---------- Input for this task

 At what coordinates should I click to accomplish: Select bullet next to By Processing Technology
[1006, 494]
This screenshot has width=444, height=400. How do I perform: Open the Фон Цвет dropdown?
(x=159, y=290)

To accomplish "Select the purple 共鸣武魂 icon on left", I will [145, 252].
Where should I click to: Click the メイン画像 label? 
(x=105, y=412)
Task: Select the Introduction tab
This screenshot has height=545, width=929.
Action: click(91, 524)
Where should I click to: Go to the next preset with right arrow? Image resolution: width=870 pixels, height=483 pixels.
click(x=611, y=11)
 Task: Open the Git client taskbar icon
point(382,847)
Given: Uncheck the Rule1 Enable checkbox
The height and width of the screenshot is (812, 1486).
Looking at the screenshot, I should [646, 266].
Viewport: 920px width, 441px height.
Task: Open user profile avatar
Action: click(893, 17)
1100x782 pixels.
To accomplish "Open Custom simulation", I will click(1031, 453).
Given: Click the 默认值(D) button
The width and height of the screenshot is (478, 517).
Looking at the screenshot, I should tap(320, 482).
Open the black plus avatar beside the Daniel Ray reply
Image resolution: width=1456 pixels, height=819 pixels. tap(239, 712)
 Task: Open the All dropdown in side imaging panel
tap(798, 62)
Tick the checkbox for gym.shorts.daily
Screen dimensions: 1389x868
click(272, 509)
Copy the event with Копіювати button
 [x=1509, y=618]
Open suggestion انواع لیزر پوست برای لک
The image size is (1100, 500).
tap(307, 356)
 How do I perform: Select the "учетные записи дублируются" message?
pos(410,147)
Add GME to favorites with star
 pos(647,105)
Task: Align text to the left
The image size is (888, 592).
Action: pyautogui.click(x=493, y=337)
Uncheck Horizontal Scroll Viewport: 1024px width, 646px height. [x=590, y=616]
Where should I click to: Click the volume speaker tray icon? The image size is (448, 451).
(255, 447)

--------------------

## Work required
Every line from the one containing "Given: Click the 默认值(D) button" through the final line of the data above is to be restated word for word, and nothing more.

## Completed task
Given: Click the 默认值(D) button
The width and height of the screenshot is (478, 517).
Looking at the screenshot, I should tap(320, 482).
Open the black plus avatar beside the Daniel Ray reply
Image resolution: width=1456 pixels, height=819 pixels. tap(239, 712)
 Task: Open the All dropdown in side imaging panel
tap(798, 62)
Tick the checkbox for gym.shorts.daily
Screen dimensions: 1389x868
click(272, 509)
Copy the event with Копіювати button
 [x=1509, y=618]
Open suggestion انواع لیزر پوست برای لک
The image size is (1100, 500).
tap(307, 356)
 How do I perform: Select the "учетные записи дублируются" message?
pos(410,147)
Add GME to favorites with star
 pos(647,105)
Task: Align text to the left
The image size is (888, 592).
Action: pyautogui.click(x=493, y=337)
Uncheck Horizontal Scroll Viewport: 1024px width, 646px height. [x=590, y=616]
Where should I click to: Click the volume speaker tray icon? The image size is (448, 451).
(255, 447)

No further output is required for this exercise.